Explore growth through transactions with potential partners that see opportunity in joining an existing, publicly-traded organization. While the Reporting Person will consider any promising transactions that it believes can create value for stockholders, at this time it expects that it will explore transactions with businesses outside of the Company’s historical operations in biotechnology and life sciences. The Reporting Person expects these efforts to be focused in Asia where its affiliates have relationships and business connections. Without limiting the foregoing or its discretion going forward, the Reporting Person has engaged in preliminary discussions about a transaction in which the Company would obtain a to be determined interest in a privately-held social media company based in Korea, with the shareholders of such company receiving a to be determined number of shares of the Company. As discussions are in early stages, there can be no assurance that any agreement, arrangement or understanding with respect to such a transaction will be reached, or the potential structure or financial and other terms of any agreement, arrangement or understanding that may be reached.


   

Seek additional financing for the Company from third parties as needed to support these activities. The Reporting Person has engaged in discussions with an unaffiliated investment fund regarding financing as referenced in Amendment No. 1, and expects those discussions and discussions with other potential unaffiliated investors, primarily based in Korea, to continue. The Reporting Person is targeting receipt of an additional investment into the Company of approximately $5.0 million, although the ultimate amount will depend on investor interest and the Company’s needs. There can be no assurance that such financing, or financing in sufficient amounts or on acceptable terms, will be received.

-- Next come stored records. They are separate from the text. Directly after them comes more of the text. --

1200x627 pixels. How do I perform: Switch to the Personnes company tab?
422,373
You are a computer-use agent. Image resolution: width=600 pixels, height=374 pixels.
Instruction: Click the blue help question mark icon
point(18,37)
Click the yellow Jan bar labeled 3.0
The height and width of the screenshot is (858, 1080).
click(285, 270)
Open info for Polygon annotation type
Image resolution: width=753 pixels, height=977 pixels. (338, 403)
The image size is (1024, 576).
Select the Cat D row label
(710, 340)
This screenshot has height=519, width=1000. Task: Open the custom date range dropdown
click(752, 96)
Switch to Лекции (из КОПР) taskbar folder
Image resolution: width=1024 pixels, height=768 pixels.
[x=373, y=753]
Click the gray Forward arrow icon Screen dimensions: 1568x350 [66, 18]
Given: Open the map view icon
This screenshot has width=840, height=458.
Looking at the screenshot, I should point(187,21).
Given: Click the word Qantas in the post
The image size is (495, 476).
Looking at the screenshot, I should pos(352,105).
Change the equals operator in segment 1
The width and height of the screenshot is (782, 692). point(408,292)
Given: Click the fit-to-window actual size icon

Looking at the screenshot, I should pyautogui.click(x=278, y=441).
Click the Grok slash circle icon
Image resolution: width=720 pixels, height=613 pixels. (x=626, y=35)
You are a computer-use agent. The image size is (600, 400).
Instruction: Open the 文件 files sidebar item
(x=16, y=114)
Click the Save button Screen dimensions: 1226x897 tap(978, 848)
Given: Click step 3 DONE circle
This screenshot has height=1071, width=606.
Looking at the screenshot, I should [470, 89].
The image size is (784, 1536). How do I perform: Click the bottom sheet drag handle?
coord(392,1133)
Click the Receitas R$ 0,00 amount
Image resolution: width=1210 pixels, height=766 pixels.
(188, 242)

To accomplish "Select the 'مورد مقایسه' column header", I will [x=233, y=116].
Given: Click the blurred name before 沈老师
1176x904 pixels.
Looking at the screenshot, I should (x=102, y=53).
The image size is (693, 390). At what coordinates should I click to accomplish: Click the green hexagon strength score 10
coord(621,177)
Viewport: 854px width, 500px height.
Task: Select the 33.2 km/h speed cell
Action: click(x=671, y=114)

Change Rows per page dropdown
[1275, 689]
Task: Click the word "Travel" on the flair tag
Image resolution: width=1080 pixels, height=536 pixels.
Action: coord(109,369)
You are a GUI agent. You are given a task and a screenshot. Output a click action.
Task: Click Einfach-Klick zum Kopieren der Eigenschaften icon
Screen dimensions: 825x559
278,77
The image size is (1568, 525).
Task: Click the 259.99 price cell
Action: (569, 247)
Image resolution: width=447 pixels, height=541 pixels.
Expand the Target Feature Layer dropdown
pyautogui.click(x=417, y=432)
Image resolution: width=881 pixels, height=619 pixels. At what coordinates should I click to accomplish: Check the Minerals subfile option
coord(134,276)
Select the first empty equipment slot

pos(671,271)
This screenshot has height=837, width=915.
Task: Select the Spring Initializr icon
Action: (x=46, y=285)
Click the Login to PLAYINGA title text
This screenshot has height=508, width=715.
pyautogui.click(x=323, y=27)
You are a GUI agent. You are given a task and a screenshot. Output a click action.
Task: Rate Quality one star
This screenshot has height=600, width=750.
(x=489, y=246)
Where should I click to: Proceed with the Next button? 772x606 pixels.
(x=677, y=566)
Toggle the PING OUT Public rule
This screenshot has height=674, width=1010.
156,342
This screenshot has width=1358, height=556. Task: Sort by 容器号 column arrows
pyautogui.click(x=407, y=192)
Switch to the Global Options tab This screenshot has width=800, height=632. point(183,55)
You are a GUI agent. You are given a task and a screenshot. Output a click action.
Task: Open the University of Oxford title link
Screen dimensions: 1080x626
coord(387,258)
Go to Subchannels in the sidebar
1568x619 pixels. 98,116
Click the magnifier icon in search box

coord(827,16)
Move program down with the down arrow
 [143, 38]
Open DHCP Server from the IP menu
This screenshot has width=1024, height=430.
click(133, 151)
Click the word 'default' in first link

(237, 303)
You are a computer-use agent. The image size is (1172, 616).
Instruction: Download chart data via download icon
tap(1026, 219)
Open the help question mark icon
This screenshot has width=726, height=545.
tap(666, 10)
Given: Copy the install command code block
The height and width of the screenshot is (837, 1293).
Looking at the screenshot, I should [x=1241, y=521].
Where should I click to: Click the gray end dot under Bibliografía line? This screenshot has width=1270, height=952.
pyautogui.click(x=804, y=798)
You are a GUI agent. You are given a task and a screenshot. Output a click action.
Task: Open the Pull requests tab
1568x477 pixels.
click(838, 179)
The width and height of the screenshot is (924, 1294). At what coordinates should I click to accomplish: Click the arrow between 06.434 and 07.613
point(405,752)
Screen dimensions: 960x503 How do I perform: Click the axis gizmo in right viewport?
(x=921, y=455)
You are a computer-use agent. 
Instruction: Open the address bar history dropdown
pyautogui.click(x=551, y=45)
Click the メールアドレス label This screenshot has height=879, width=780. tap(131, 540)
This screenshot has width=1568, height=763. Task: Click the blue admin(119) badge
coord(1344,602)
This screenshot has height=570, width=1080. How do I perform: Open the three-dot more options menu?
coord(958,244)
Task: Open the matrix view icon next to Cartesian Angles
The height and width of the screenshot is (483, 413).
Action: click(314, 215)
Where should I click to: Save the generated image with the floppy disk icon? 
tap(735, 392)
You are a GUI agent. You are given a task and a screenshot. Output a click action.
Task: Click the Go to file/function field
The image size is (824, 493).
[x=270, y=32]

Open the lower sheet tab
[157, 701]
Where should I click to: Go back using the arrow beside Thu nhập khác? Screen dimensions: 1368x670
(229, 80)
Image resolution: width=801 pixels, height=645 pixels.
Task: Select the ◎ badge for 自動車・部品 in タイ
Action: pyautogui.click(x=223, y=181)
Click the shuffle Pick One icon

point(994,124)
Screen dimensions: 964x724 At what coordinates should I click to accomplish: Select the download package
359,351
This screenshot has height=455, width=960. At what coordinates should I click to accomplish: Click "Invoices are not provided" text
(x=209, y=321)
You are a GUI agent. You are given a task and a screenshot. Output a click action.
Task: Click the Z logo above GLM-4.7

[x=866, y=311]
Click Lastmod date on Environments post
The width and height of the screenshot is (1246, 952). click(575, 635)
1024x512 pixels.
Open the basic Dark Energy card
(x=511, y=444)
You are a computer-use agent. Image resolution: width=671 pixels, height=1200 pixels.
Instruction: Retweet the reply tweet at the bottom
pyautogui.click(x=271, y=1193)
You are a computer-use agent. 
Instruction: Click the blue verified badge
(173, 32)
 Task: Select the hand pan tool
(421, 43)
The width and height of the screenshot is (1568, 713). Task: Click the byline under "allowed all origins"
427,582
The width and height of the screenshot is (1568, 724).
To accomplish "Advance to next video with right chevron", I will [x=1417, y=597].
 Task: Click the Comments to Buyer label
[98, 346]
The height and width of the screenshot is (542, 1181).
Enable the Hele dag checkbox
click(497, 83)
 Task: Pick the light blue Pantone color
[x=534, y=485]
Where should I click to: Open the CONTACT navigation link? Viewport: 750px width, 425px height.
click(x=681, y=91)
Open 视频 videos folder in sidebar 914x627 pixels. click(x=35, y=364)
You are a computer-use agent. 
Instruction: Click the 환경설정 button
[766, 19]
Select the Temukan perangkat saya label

Beyond the foregoing, the Reporting Person will review its investment in the Company on a continuing basis and may in the future determine (1) to acquire additional securities of the Company, through open market purchases, private agreements or otherwise, (2) to dispose of all or a portion of the securities of the Company owned by it or (3) to take any other available course of action. Notwithstanding anything contained herein, the Reporting Person specifically reserves the right to change its intention with respect to any or all of such matters. In reaching any decision as to its course of action (as well as to the specific elements thereof), the Reporting Person currently expects that it would take into consideration a variety of factors, including, but not limited to, the following: the Company’s business and prospects; other developments concerning the Company and its businesses generally; other business opportunities available to Company and the Reporting Person; developments with respect to the business of the Reporting Person; changes in law and government regulations; general economic conditions; and money and stock market conditions, including the market price of the securities of the Company.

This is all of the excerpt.